ABOUT THIS TASK →
Take each line of the entries below that contains "Select" and copy it.

[Collected data]
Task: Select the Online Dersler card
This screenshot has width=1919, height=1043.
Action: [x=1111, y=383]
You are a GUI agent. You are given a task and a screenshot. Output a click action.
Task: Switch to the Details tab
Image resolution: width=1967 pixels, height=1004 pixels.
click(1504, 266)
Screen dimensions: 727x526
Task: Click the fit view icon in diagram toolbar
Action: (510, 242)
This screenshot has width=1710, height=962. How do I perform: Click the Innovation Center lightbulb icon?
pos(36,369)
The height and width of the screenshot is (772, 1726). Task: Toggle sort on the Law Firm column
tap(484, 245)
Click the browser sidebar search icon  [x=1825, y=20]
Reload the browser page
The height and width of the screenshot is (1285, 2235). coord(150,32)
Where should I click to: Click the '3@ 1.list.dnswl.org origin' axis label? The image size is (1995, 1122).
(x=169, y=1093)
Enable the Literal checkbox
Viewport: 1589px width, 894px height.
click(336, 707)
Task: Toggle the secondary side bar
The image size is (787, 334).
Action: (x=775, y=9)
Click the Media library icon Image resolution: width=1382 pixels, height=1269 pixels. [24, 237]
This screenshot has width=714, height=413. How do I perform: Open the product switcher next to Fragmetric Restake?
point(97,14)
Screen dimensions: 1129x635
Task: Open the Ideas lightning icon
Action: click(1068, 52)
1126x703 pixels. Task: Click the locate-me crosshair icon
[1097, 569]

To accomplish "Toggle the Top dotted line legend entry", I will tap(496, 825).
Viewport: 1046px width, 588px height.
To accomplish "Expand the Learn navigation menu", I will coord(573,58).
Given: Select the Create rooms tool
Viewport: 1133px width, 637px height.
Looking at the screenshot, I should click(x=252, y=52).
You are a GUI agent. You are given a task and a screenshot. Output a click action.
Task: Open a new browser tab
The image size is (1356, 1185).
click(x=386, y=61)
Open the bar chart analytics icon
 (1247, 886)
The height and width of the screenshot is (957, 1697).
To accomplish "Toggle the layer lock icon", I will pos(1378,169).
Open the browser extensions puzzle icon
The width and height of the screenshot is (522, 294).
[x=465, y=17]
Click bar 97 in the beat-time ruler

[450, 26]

OUTPUT FOR THIS TASK →
Task: Select the Online Dersler card
Given: Select the Create rooms tool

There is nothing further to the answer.